On TUAW, the comments on a post[1] about removing the DigiNotar certificate indicate that all you really have to do is quit and relaunch Safari to get it to notice that the certificate has been marked as untrusted. How did this article decide that EV-SSL was to blame?
Marking as not trusted in Lion seems to work fine. When I open DigiNotar's own site[1] in Safari, I get a "can't verify the identity..." dialog popup. Not sure how to check if it's an EV cert, though it'd be surprising if they're not using an EV cert for their own CA site!
Just delete the cert altogether - there's no reason to leave it on the system at this point (i.e. Google Chrome does not trust it in the latest updates regardless).
The problem is the certificate can be re-added when you do an update (if the update included new root CA's). Thus it's usually safer to just mark the CA as untrusted.
The update would be a new certificate, and the old one would still be marked as untrusted (unless it was deleted by the update). Even if you mark the old one as untrusted the new one would work regardless (i.e. there's 5 Verisign root certs in Lion - 2x class 3s).
I doubt root cert updates are an update to the entire set (at least that's what I would hope) - less chance of breaking something else in the process.
Ehm ... I am not seeing this at all. I have marked the certificate as not trusted ever, and I get warnings no matter what on their site, whether they are using EV-SSL or not.
Seems to me there is going to be a growing demand for greater accountability in CAs. Does the protocol support requiring a certificate to be signed by two (or more) trusted CAs? Then even if one CA is hacked or spoofed into signing a bogus certificate, hopefully the other one hasn't been.
The line between how a browser or even a TLS library validates a certificate and what the protocol requires is blurry (you can do more than the TLS protocol itself needs you to do), but, no, you can't sign a cert with 2 CAs.

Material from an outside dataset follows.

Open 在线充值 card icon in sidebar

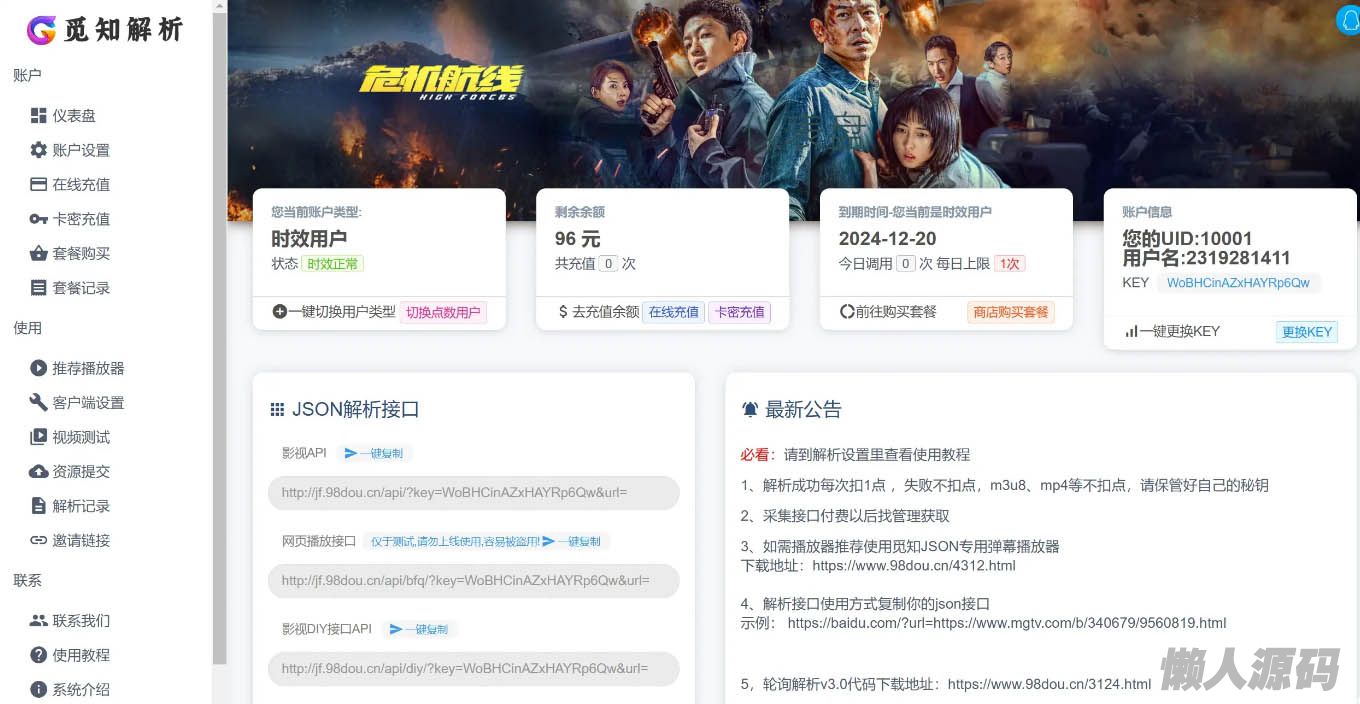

You could, however, have two certificates issued by different CAs signing the same public key. I'm not sure if the protocol requires the additional certificates to be part of the same chain, though.

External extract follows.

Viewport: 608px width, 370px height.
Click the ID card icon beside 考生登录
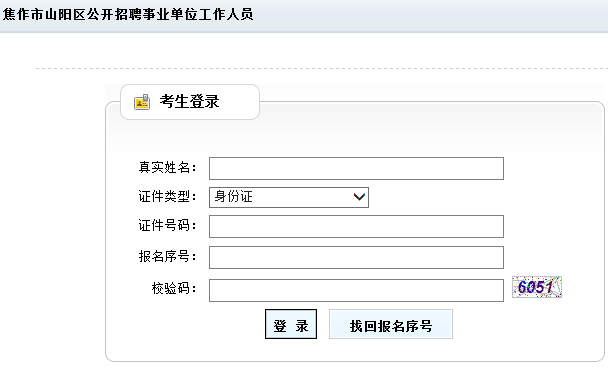(x=142, y=102)
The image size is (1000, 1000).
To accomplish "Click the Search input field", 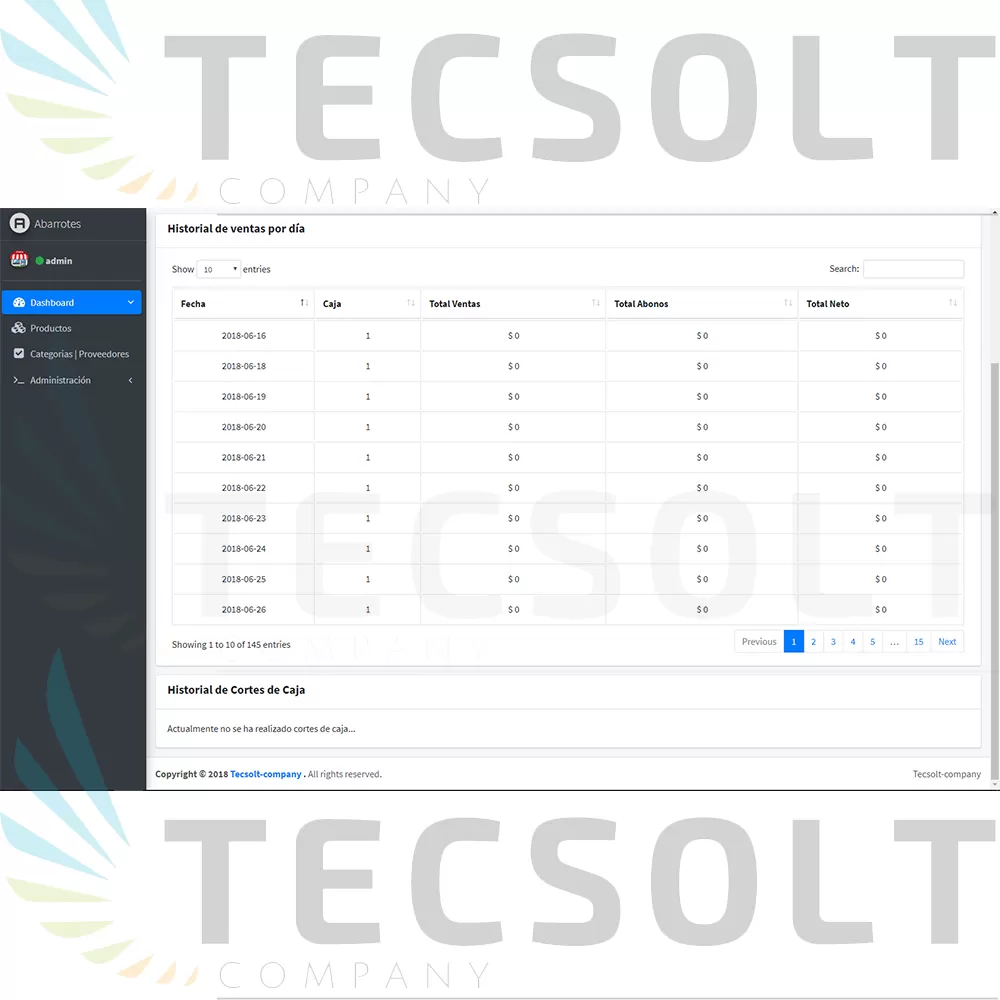I will 913,269.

Works for me on OSX 10.6.6 - disable DigiNotar in Keychain Access then attempt to visit the DigiNotar site over SSL at https://service.diginotar.nl/ - either fails outright or generate a certificate warning.
Slightly off topic but anyone knows how Opera has been handling this? I've searched around a bit and looked at Opera's cert settings and can't figure out if Opera has fixed this or not.